Ella arqueó las cejas y sorprendió tanto a Mirar como a Leiard con un arrebato de risa.
—¡Por lo visto no soy la única persona que se odia a sí misma aquí! ¿Estás proyectando tus demonios sobre mí, Mirar?
Mirar soltó un jadeo de alivio al recuperar el control. Emerahl le lanzó una mirada de extrañeza.
—¿Has vuelto?
—En efecto.
—Basta con pronunciar vuestros nombres, con dirigirme a uno u otro. Interesante. —Levantó la mirada—. ¿Por qué no me lo habías dicho?
Él hizo un gesto de indiferencia.
—No te dirigías a Leiard a menudo.
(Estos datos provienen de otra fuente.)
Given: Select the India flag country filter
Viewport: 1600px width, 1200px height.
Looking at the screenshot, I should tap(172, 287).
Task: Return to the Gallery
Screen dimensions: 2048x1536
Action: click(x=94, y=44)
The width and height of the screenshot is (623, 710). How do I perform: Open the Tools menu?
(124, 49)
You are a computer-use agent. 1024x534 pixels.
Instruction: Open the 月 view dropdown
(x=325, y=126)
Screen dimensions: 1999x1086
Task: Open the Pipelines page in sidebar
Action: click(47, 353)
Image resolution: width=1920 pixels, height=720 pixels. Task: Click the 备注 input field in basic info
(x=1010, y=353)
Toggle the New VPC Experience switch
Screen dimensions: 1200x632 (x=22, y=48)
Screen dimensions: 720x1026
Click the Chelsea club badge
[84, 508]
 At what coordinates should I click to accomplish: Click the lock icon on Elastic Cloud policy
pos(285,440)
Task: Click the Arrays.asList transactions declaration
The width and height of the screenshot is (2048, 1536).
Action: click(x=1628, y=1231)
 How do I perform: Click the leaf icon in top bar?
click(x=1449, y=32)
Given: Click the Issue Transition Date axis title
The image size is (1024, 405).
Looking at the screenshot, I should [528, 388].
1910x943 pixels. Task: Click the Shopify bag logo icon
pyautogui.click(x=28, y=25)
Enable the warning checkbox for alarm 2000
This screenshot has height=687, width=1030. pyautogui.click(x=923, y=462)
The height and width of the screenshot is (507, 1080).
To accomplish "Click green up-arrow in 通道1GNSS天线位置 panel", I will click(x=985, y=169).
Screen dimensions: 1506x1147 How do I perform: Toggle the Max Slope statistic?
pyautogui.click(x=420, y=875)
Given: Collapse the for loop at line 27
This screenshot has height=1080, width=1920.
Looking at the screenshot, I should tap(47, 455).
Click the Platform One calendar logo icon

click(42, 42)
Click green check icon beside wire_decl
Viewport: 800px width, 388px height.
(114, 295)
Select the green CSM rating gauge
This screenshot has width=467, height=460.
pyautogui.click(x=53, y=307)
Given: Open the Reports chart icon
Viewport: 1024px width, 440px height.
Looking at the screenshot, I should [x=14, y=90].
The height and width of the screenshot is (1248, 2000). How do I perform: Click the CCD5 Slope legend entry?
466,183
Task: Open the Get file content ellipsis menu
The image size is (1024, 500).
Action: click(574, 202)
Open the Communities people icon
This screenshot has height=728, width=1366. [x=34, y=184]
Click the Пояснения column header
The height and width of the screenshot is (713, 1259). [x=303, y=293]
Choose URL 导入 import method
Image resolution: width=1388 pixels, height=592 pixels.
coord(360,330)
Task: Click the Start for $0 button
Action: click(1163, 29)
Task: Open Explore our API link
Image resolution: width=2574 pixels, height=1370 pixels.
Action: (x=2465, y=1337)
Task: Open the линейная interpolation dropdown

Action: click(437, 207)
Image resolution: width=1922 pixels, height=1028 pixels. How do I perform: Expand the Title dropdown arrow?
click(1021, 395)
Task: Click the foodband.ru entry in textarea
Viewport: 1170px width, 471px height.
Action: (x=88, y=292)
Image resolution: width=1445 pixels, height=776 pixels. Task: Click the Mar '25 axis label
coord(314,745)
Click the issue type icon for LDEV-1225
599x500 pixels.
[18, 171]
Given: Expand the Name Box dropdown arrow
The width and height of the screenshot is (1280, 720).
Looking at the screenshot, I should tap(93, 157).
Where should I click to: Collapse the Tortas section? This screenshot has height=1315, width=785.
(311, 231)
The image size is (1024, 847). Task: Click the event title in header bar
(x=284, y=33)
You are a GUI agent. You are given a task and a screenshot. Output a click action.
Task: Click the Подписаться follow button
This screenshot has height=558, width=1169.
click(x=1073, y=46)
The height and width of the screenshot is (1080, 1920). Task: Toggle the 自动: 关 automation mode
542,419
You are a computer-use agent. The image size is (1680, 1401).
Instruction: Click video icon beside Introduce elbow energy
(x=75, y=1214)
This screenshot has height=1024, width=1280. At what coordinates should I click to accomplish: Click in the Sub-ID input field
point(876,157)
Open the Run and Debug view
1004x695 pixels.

Por eso yo llevaba las riendas casi siempre.
—¿Cómo se supone que voy a ayudarte si no me lo cuentas todo?
—Prefiero ser yo quien lleve las riendas.
Emerahl achicó los ojos.
—¿Hasta tal punto que estarías dispuesto a destruir la mente de otra persona?
Mirar no respondió. Esa noche ya le había dado suficientes motivos para desconfiar de él. Emerahl no creería su respuesta, y él mismo no estaba muy seguro de creerla tampoco.
—Me voy a dormir otra vez —anunció ella—. Y no quiero interrupciones.
Se acostó y se volvió de costado. Su espalda parecía reprender a Mirar.
—Emerahl.
Ella no contestó.
—Los sacerdotes no saben leer la mente. Pueden comunicarse a través de sus anillos, pero eso es todo. Es posible que te toparas con un sacerdote singularmente dotado, o que los dioses le otorgaran esa habilidad, pero en cuanto te alejaste de él no había razón para que…
—Duérmete, Mirar.
Él se encogió de hombros, se tendió y esperó que por la mañana ella lo hubiera perdonado.